* TASK STATEMENT
Reproduce the part of the listing that opens with the line containing "Given: Click the dark blue bar valued 56" and closes with the line containing "Given: Click the 0 tick on the x axis", both of those lines included. Adjust every coordinate in the answers by -42 and leave everything else unchanged.
◇ ◇ ◇ ◇
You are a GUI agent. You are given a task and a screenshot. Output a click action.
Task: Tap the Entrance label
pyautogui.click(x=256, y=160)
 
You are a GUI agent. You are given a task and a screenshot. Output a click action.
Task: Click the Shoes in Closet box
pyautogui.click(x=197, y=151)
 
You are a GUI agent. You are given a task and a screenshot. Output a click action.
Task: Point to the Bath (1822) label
◇ ◇ ◇ ◇
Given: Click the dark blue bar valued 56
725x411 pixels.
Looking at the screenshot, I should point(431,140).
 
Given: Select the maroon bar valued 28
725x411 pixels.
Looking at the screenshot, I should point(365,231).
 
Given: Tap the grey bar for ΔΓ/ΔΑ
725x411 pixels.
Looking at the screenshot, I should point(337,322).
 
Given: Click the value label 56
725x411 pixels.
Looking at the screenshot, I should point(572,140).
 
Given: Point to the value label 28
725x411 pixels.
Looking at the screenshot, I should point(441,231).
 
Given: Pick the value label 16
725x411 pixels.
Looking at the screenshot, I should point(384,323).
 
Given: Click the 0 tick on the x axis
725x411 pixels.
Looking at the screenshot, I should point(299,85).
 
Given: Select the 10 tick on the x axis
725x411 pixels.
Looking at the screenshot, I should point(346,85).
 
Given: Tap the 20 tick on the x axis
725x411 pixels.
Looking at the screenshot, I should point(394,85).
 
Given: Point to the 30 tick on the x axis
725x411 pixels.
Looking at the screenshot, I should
◇ ◇ ◇ ◇
* EXERCISE ANSWER
Given: Click the dark blue bar valued 56
725x411 pixels.
Looking at the screenshot, I should point(389,98).
 
Given: Select the maroon bar valued 28
725x411 pixels.
Looking at the screenshot, I should point(323,189).
 
Given: Tap the grey bar for ΔΓ/ΔΑ
725x411 pixels.
Looking at the screenshot, I should point(295,280).
 
Given: Click the value label 56
725x411 pixels.
Looking at the screenshot, I should point(530,98).
 
Given: Point to the value label 28
725x411 pixels.
Looking at the screenshot, I should point(399,189).
 
Given: Pick the value label 16
725x411 pixels.
Looking at the screenshot, I should point(342,281).
 
Given: Click the 0 tick on the x axis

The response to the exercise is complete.